=== Instructions to follow ===
Leaving pictures out, repeat word for word the line that has "Image resolution: width=1280" and each line that follows it to the end of the listing.
........
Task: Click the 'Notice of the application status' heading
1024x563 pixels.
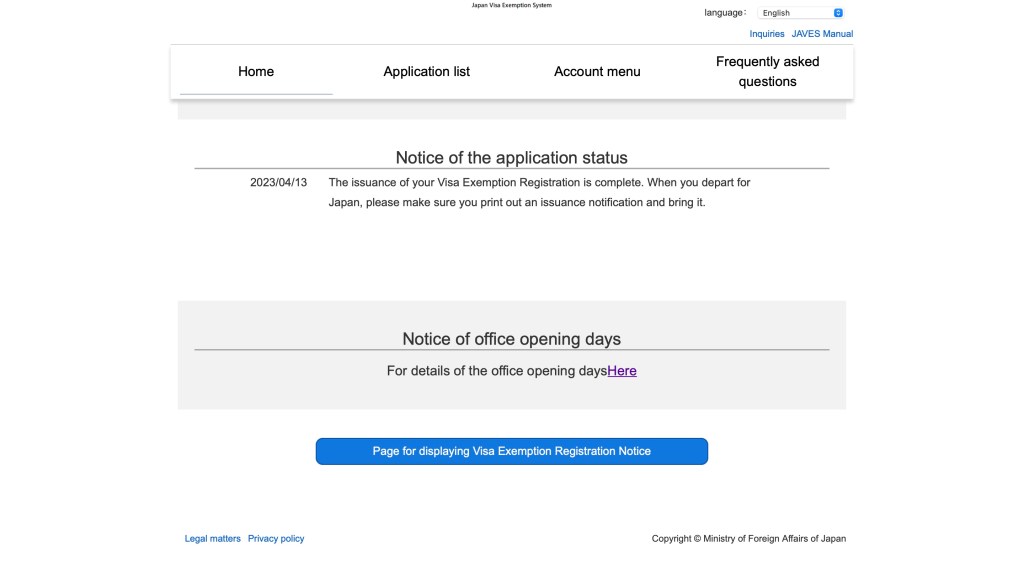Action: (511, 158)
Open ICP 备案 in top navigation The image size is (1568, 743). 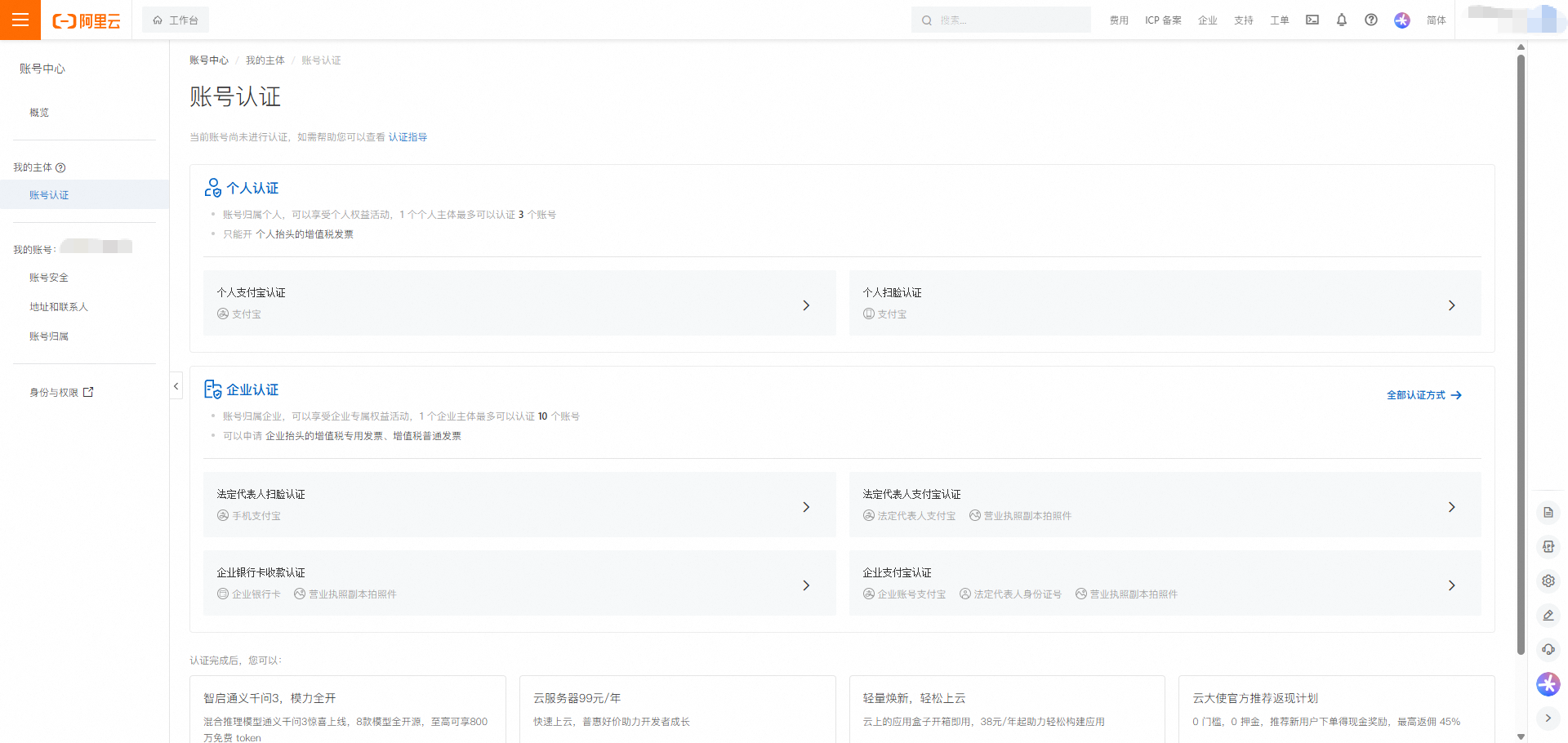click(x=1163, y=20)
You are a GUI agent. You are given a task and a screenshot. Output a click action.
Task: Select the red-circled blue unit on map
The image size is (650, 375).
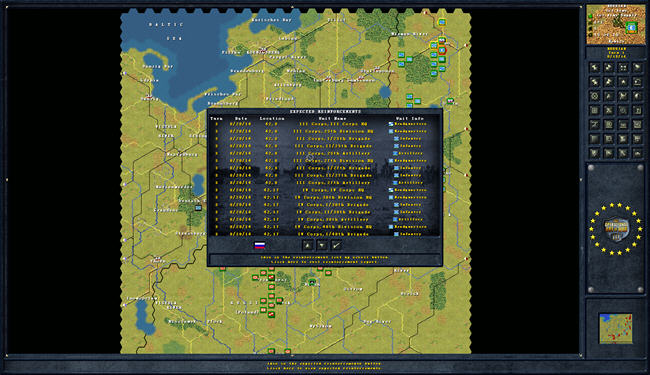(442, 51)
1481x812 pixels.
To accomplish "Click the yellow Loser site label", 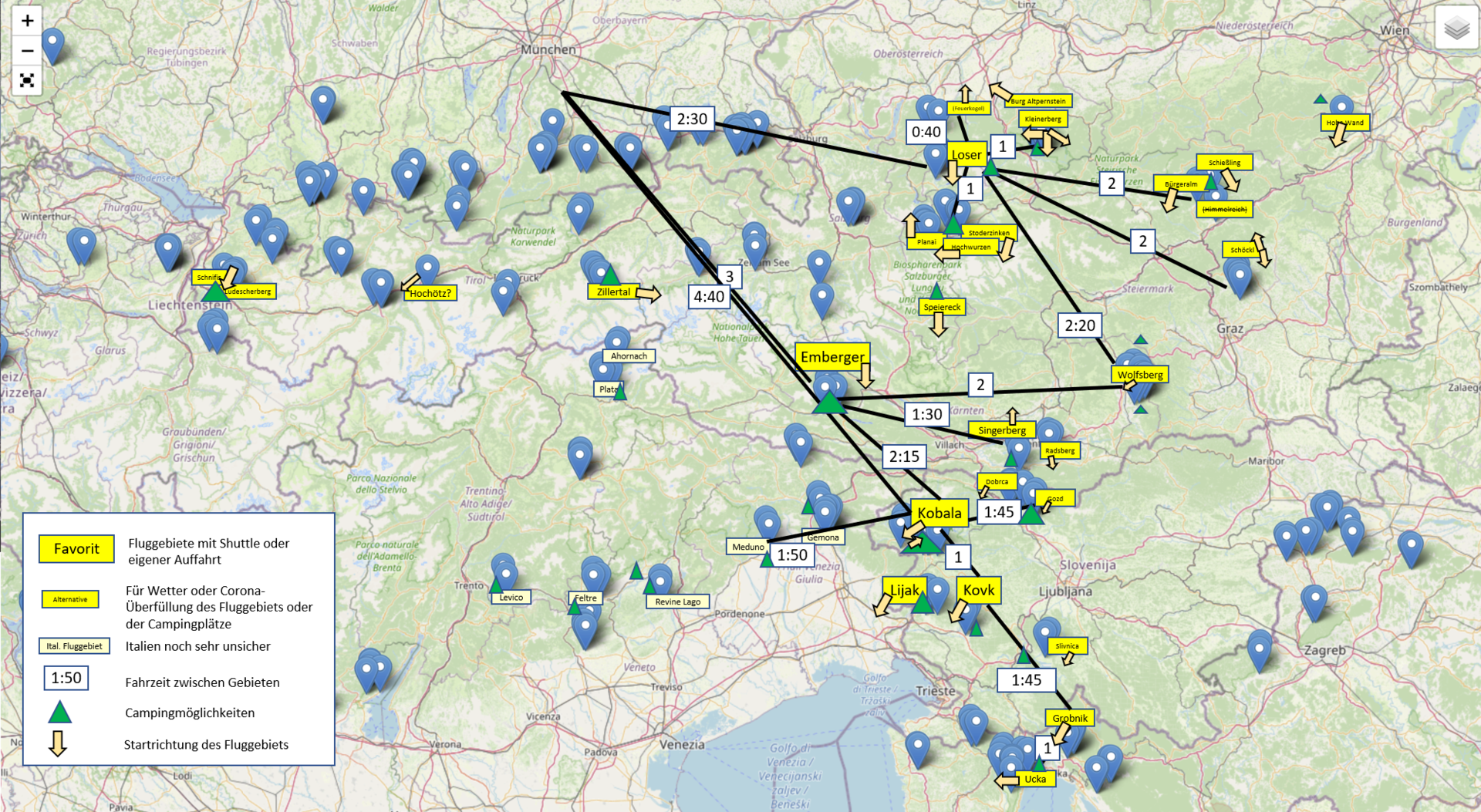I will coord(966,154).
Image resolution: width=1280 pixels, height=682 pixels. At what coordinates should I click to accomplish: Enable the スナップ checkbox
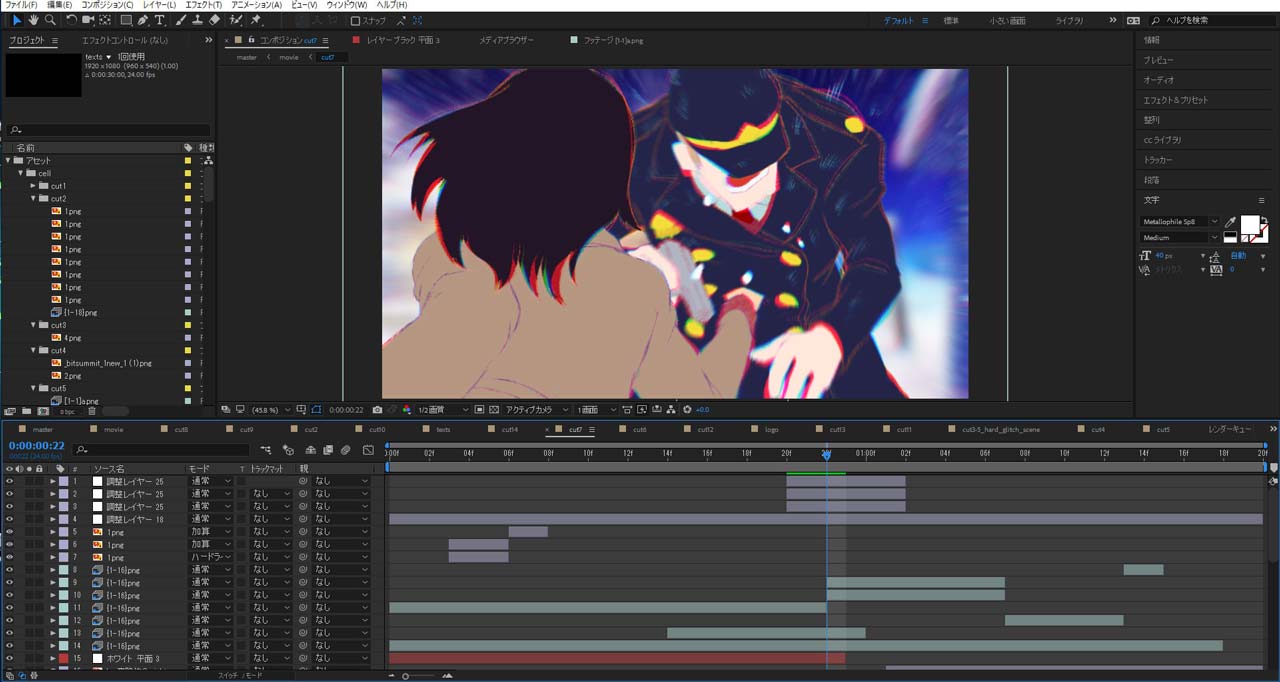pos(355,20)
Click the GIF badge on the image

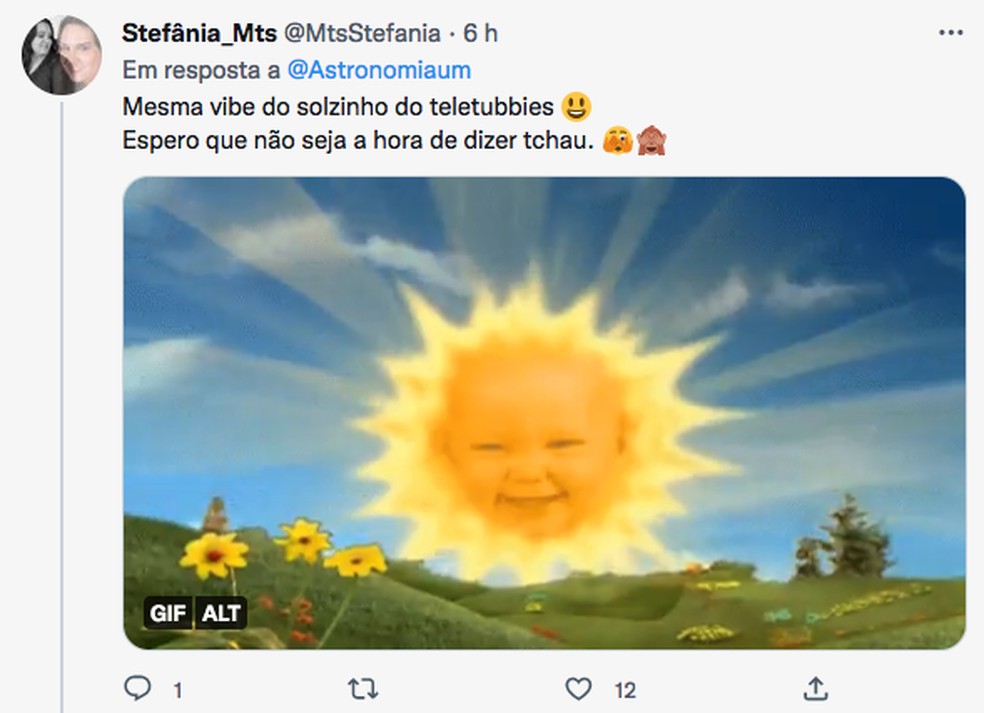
........
=== Solution to the exercise ===
Image resolution: width=1280 pixels, height=682 pixels. At what coordinates should I click to accomplish: Enable the スナップ checkbox
pos(355,20)
Click the GIF badge on the image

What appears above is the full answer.